Coyote may be responsible in killing of cat
A predator, possibly a coyote, was responsible for killing a cat in West Roxbury over the weekend, a local animal rescue organization said. “This is a clear case of predation; a human didn’t do this to the cat,’’ Alan Borgal, director of the Center for Animal Protection at the Animal Rescue League of Boston, said yesterday. Veterinary pathologists determined that two puncture wounds around the animal’s throat could have been caused by a larger animal. Though the type of predator has not been confirmed, the location in the city, in the vicinity of Garnet Road in West Roxbury, should not rule out the possibility of a coyote attack, officials said.

BROOKLINE
Former minister faces child porn charges
A former minister at the First Spiritual Temple in Brookline was indicted yesterday in federal court on child pornography charges, the office of US Attorney Carmen M. Ortiz said.

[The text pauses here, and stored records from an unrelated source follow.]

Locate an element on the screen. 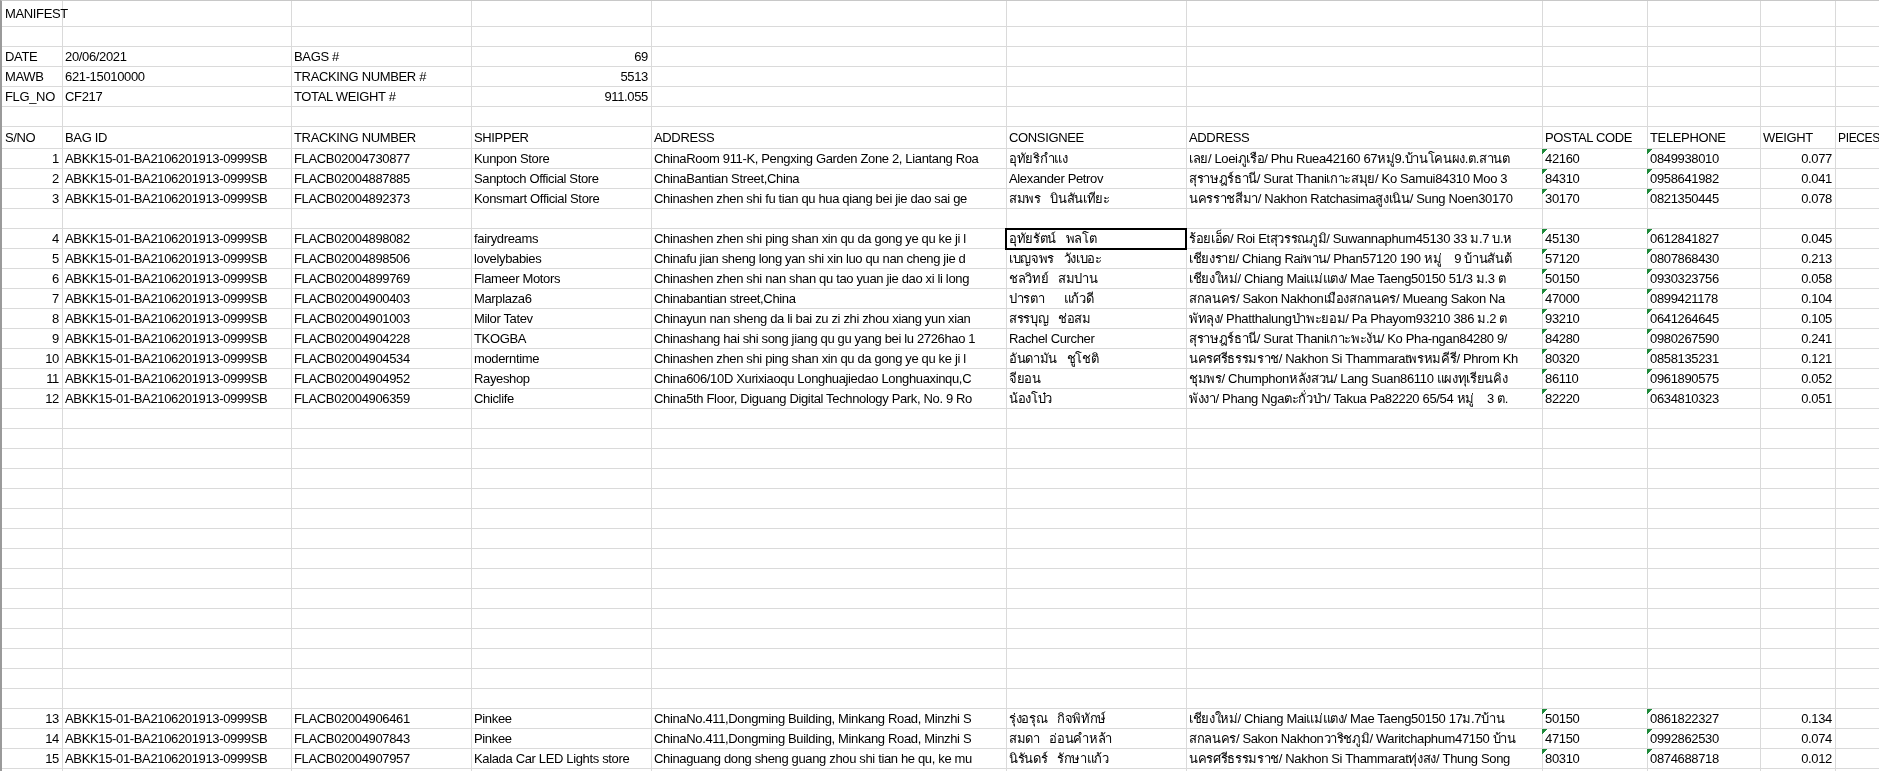 The height and width of the screenshot is (771, 1879). table-cell-text: 0.077 is located at coordinates (1816, 159).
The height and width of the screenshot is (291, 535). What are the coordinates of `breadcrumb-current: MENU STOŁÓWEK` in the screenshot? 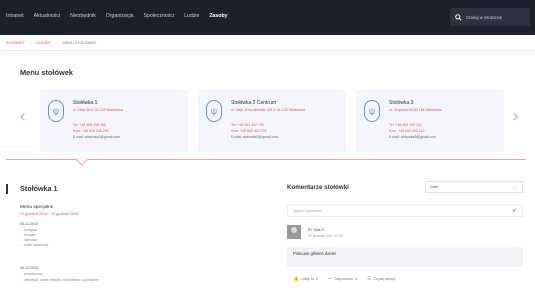 It's located at (80, 43).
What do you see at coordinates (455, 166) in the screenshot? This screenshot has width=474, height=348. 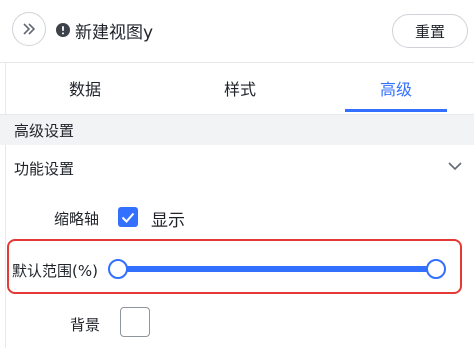 I see `chevron-down-icon` at bounding box center [455, 166].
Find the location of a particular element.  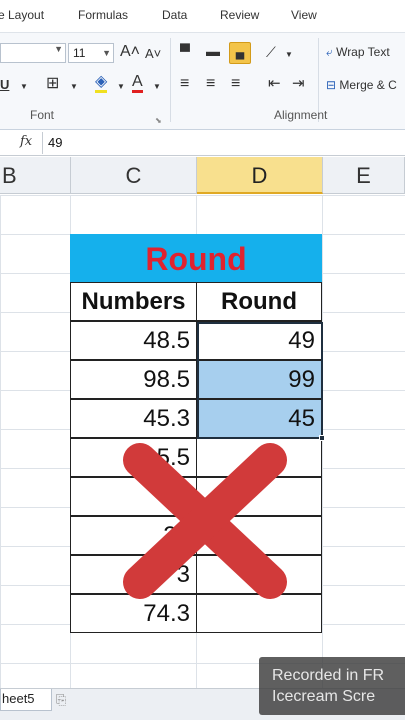

cell-round: 49 is located at coordinates (259, 340).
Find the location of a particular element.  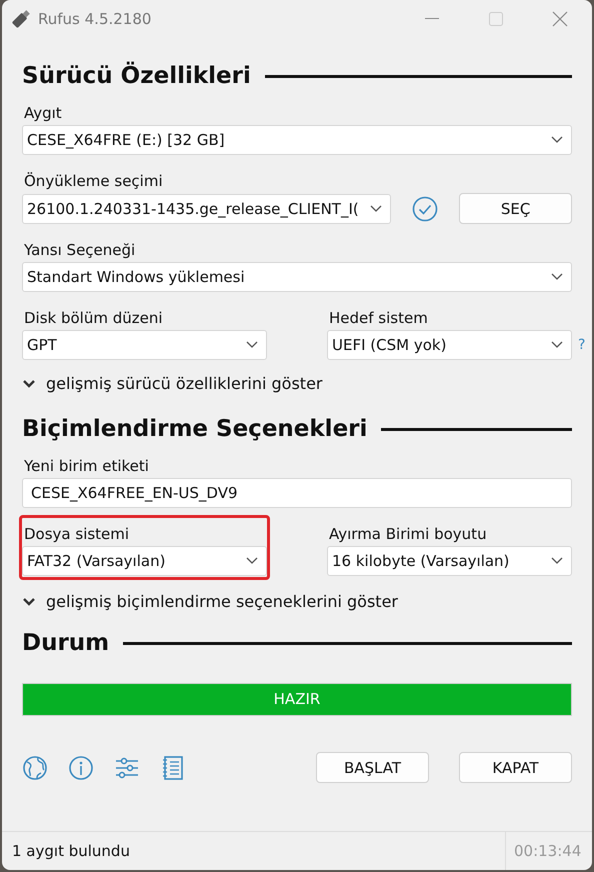

field-label: Disk bölüm düzeni is located at coordinates (94, 318).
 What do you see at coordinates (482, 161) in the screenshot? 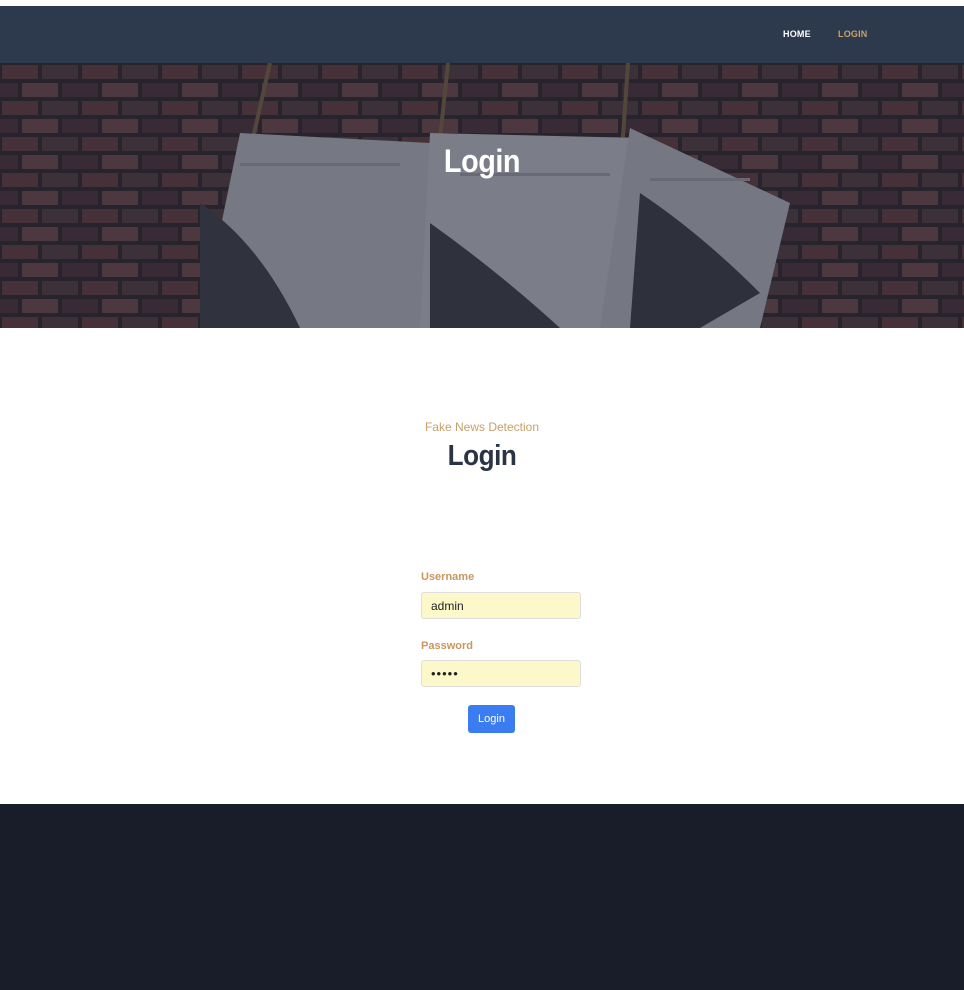
I see `hero-title: Login` at bounding box center [482, 161].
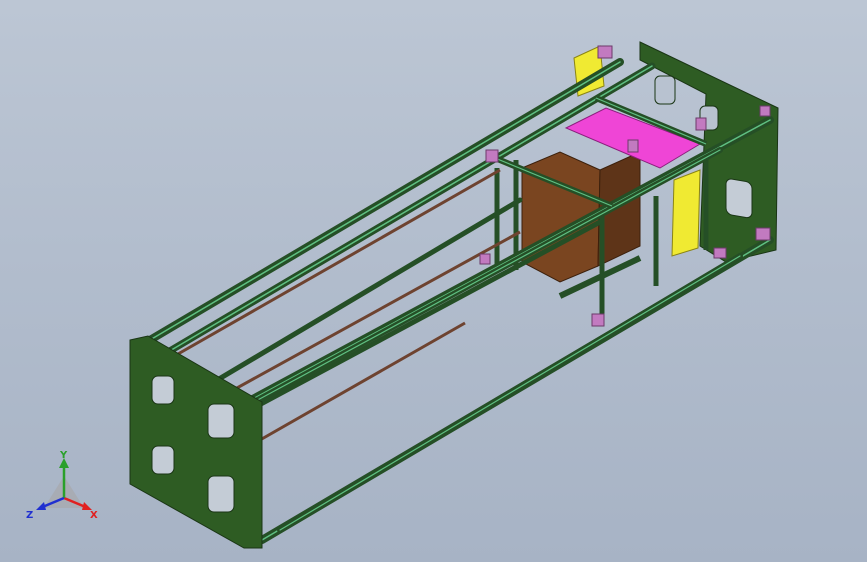  Describe the element at coordinates (87, 506) in the screenshot. I see `x-arrow-head` at that location.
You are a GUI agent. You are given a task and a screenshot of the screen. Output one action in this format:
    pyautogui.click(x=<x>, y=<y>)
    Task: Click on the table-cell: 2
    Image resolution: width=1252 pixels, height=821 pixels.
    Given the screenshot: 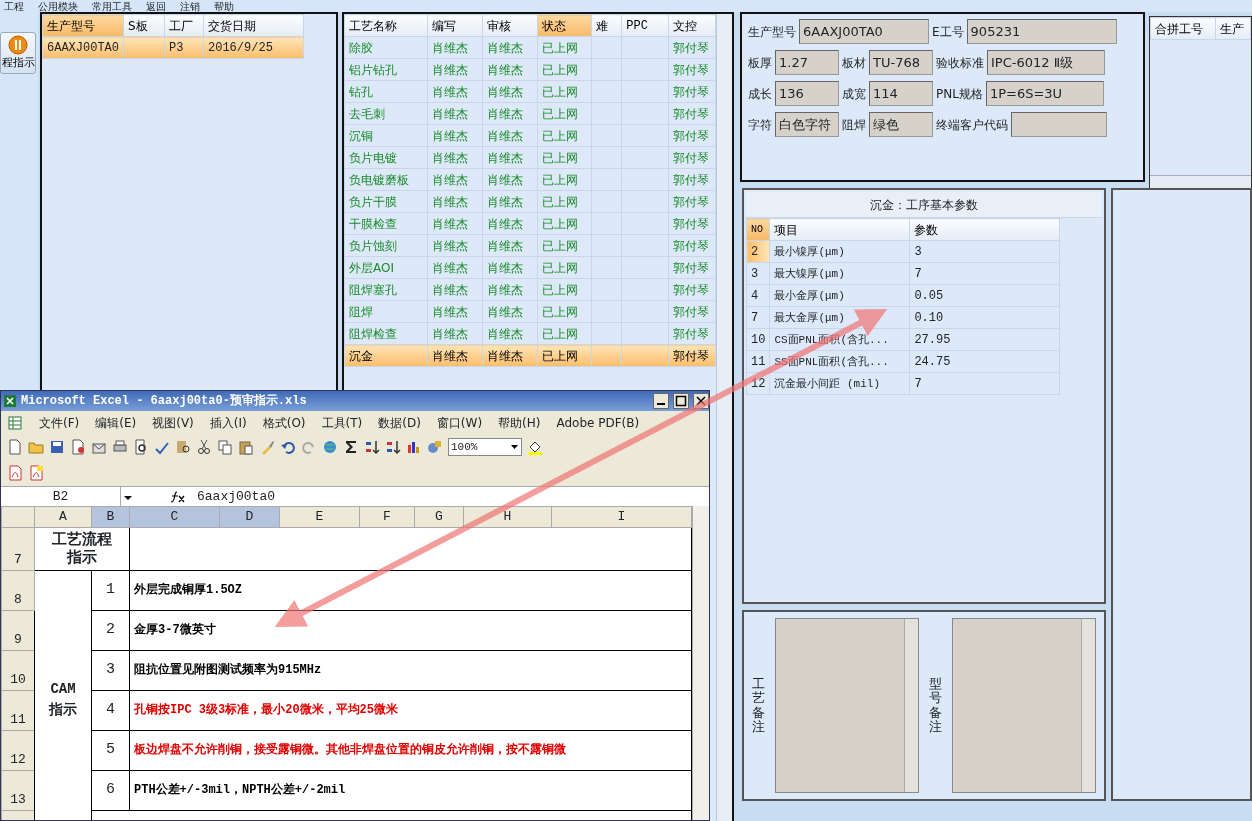 What is the action you would take?
    pyautogui.click(x=758, y=252)
    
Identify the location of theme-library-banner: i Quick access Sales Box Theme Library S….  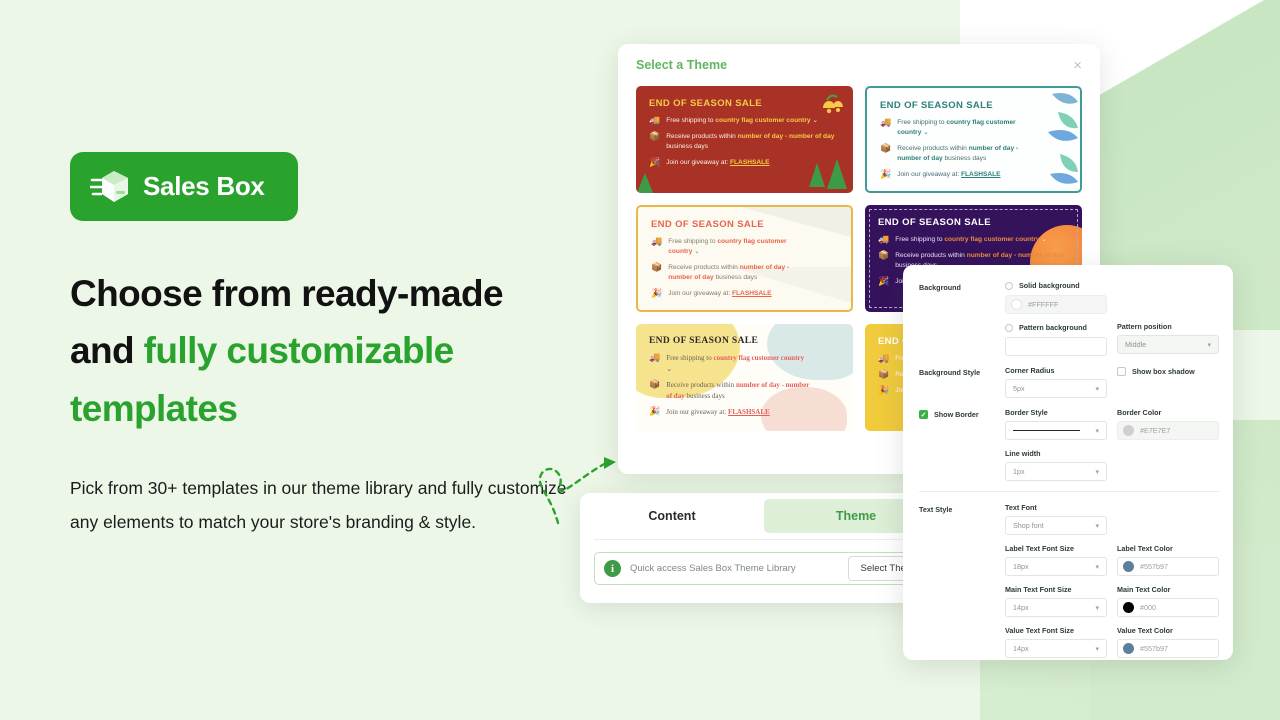
(768, 568).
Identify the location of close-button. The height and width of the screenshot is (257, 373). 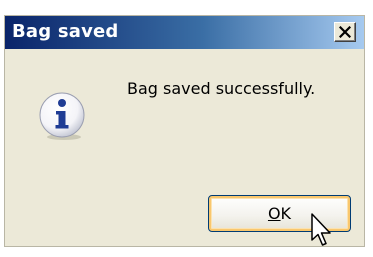
(345, 32).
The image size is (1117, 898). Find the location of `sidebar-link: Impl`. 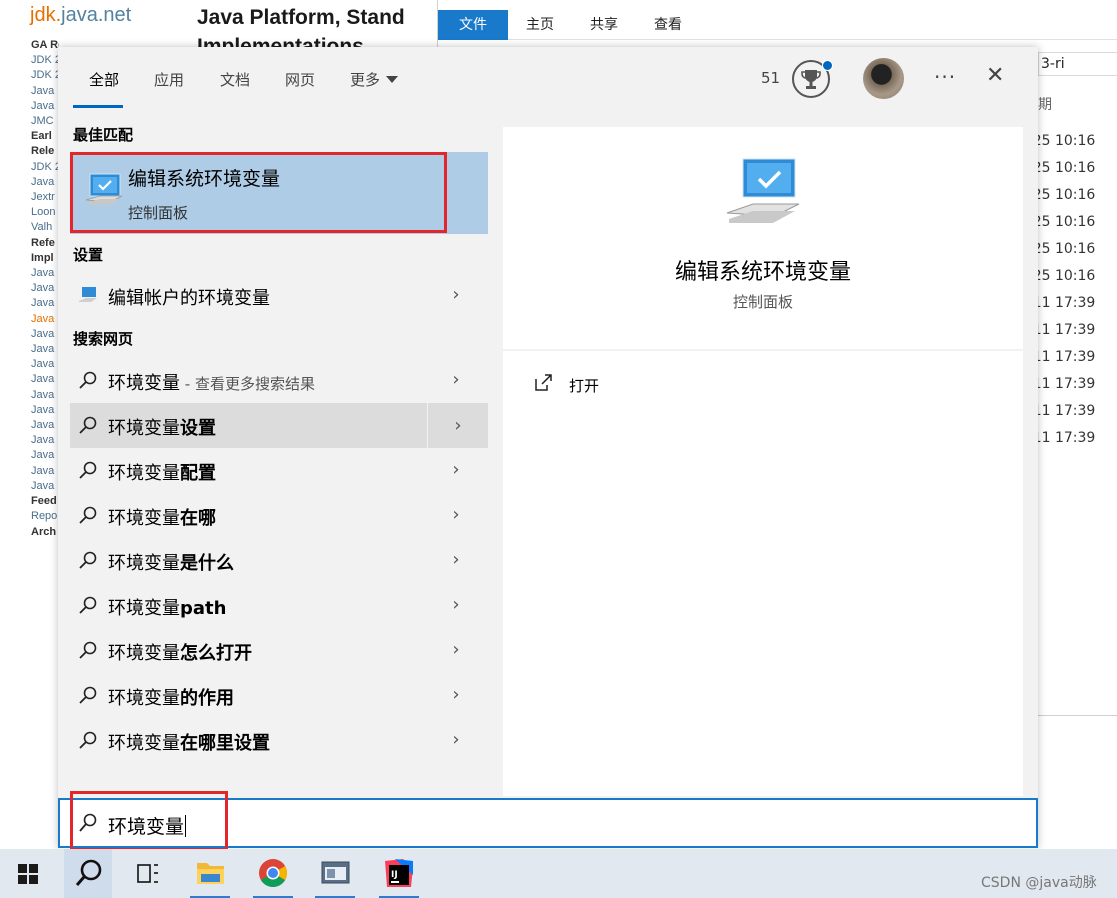

sidebar-link: Impl is located at coordinates (45, 258).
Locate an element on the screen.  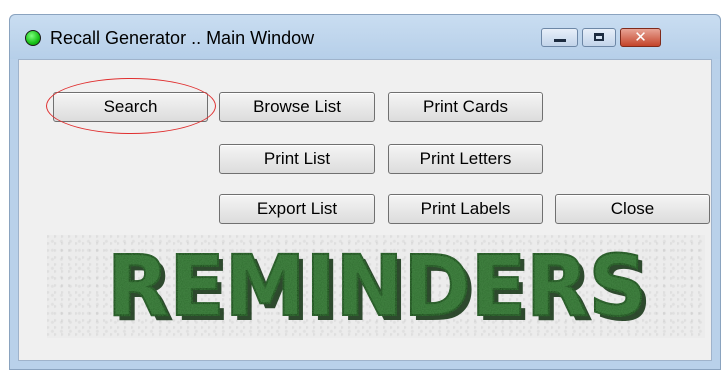
search-button: Search is located at coordinates (130, 107).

Simeon P. Stefanidakis, 59, of Old Greenwich, Conn., was charged with four counts of transporting child pornography and one count of possession of child pornography. Authorities allege Stefanidakis transported the material in Massachusetts in October 2008 and possessed it in March 2009. It was not clear if he was still working at the temple at the time. He faces a maximum penalty of 20 years in prison on each transportation count and 10 years on the possession count if convicted.

WOBURN
Child on bike hit by SUV; injuries serious
A child riding a bike was struck by a sport utility vehicle and seriously injured in Woburn yesterday, police said. Police responded to the scene at the intersection of Flagg and Franklin streets at about 4 p.m., said Lieutenant David Murray, and the unidentified boy, 8, was transported by helicopter to Massachusetts General Hospital. The driver, an unidentified 74-year-old male, was not cited at the scene, although the investigation was ongoing last night, Murray said.

QUINCY
Officials won’t investigate accused priest
Law enforcement authorities say they will not investigate a Quincy priest accused of sexually abusing children about 50 years ago because the criminal statute of limitations has expired. A spokesman for Norfolk District Attorney William R. Keating told The Patriot Ledger that State Police investigators have determined that the time limit to prosecute the Rev. Dominic Menna was six years. The spokesman said the Boston Archdiocese notified prosecutors in a letter received May 10 that more than one person has asserted abuse by Menna. Menna has been placed on administrative leave and banned from performing the duties of a priest or from living at St. Mary’s Church, pending the archdiocese’s investigation. (AP)

FRAMINGHAM
Company fined for toxic water release
General Chemical Corp. in Framingham was fined $23,300 yesterday by the state Department of Environmental Protection for pumping toxic water from its basement onto its property. The fine is the second the department issued this month for violations at the hazardous waste facility on Leland Street. Residents and town officials have been critical of the company since flooding in March drew attention to ground-water pollution from the site. On June 3, the department fined General Chemical $6,000 for improperly storing toxic substances after a 2009 inspection. General Chemical and its corporate headquarters in Elizabeth, N.J., did not return calls seeking comment.